太陽光発電については、これまで何度となくお伝えしてきました。
そうした中、昨年11月30日(木)付け読売新聞の朝刊記事でフイルム状の太陽電池について取り上げていたのでご紹介します。
太陽光のエネルギーを効率よく電気に変えるペロブスカイト太陽電池は、作製が簡単で価格も安く、次世代の太陽電池として実用化が期待されています。
ちなみに、この電池は特殊な結晶構造を鉛やヨウ素などの化合物を材料に使った太陽電池で、ペロブスカイトはこの結晶構造の名称で、ロシアの鉱物学者ペロブスキーに由来しています。
ノーベル賞級の発明と評されるこの電池は、40歳代半ばで富士フィルムの技術者から研究者に転身した、桐蔭横浜大学の宮坂
力特任教授が生み出しました。
この電池はシリコン太陽電池と違って、曲がった壁や屋根にも設置出来るので今までより太陽光を使える場所が増えるといいます。
宮坂さんが最初に論文で発表した2009年当時、太陽光を電気に変える変換効率は3.8%でした。
2012年にイギリスの大学との共同研究で10.9%を達成し、短期間で急上昇させて世界の注目を集めました。

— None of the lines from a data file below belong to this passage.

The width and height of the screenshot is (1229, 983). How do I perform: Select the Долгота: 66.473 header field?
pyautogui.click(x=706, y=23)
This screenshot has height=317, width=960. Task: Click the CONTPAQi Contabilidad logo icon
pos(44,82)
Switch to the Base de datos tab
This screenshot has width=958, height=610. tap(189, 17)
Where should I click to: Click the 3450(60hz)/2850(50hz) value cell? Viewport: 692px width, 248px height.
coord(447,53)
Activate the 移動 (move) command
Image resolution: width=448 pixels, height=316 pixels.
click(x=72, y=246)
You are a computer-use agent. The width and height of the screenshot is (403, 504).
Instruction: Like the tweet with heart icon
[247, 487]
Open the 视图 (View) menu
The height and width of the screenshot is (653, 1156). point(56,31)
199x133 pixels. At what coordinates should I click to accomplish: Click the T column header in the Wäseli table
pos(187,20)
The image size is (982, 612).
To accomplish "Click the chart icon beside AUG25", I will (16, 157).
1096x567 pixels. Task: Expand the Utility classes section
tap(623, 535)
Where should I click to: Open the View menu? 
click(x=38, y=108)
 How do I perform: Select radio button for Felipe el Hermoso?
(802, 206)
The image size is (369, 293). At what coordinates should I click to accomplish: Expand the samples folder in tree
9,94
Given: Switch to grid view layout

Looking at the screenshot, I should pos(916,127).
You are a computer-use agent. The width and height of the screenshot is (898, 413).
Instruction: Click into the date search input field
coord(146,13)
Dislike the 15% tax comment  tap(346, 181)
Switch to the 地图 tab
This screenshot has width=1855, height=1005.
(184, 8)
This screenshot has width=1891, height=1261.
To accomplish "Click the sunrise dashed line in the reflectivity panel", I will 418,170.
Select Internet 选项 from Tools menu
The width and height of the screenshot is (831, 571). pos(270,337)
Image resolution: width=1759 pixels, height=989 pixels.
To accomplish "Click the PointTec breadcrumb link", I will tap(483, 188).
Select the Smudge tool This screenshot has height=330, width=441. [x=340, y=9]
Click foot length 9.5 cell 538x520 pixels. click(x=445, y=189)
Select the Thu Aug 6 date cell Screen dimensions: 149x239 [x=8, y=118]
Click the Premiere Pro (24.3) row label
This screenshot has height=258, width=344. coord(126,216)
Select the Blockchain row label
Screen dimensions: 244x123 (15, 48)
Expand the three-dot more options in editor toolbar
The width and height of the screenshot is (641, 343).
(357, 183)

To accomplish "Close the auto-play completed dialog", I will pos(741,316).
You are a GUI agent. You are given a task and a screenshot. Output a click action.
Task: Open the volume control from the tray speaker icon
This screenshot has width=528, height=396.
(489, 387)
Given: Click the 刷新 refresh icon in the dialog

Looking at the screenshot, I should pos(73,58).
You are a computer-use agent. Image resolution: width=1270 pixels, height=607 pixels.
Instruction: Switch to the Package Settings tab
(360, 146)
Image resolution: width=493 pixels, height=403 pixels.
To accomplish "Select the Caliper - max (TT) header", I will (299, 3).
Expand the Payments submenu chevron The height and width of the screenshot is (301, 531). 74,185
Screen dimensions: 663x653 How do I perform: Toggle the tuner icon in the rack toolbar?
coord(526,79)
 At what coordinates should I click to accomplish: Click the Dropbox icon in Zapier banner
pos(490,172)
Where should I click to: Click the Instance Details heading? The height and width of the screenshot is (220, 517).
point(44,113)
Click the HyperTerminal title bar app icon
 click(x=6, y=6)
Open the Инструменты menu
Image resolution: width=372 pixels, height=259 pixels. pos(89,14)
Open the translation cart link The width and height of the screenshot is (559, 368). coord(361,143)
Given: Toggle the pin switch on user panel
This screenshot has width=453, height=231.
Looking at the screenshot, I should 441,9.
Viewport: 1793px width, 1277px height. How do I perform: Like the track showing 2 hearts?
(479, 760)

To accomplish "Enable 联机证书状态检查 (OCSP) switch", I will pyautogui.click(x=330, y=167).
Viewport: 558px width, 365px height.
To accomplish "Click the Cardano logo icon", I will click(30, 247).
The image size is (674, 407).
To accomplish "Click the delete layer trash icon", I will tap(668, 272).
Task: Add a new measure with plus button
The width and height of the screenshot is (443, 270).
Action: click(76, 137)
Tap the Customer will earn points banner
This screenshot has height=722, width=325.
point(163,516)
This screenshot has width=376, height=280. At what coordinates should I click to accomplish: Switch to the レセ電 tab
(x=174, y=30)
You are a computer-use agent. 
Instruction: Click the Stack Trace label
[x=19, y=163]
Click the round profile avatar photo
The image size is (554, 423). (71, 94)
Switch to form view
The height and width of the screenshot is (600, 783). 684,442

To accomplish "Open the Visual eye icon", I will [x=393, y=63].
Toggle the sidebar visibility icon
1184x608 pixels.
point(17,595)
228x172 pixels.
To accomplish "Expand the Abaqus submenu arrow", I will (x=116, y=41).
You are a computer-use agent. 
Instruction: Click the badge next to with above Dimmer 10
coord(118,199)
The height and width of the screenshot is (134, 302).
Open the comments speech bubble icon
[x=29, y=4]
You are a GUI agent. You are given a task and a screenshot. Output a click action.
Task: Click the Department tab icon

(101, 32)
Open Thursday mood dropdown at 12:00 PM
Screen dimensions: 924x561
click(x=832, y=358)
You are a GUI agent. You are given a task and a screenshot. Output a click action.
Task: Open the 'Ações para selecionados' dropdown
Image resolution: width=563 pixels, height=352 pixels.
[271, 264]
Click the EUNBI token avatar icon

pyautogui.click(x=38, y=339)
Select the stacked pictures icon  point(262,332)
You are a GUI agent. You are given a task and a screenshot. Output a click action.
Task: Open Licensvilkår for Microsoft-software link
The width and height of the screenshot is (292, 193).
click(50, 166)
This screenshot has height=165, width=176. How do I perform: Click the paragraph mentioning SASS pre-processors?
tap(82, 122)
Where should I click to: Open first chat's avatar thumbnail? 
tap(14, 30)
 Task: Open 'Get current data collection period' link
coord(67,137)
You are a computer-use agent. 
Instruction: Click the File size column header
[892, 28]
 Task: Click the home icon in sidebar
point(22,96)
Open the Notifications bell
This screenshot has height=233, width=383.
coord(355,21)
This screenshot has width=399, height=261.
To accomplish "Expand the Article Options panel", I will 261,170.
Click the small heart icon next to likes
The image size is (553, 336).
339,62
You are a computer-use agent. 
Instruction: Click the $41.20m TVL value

現在の変換効率はシリコン太陽電池の約25%に対し、ペロブスカイト太陽電池は韓国チームの研究で22.1%、宮坂研究室で21.6%まで上がり、開発から10年ほどでシリコンの性能に迫りました。
ただシリコンに比べて熱や湿気に弱く、結晶に鉛が使われているため、環境面の心配があります。
それでも「実用化の競争が激しい分、挑戦のし甲斐がある」と宮坂さんは意欲を燃やしています。
以上、記事の内容の一部をご紹介してきました。
画期的なフィルム状のペロブスカイト太陽電池ですが、熱や湿気に弱く、結晶に鉛が使われているなど、環境面の課題があります。
しかし、こうした課題を解決出来れば、様々な形状の屋根や壁に設置することが出来ます。
また、太陽光を電気に変える変換効率もシリコン太陽電池に近づいているといいます。
更に、価格も安いといいますから、記事にある通り、次世代の太陽電池として実用化が期待出来ると思います。
ですから、天候に左右され、発電量が不安定であるという弱点を蓄電するバッテリーとの組み合わせでカバーすれば、少なくとも原発再稼働は不要となります。
更に、現行のメガソーラーは一定の土地を占有し、景観上も望ましくありません。
ということで、是非ペロブスカイト太陽電池の開発を加速させ、早期の製品化を実現させていただきたいと思います。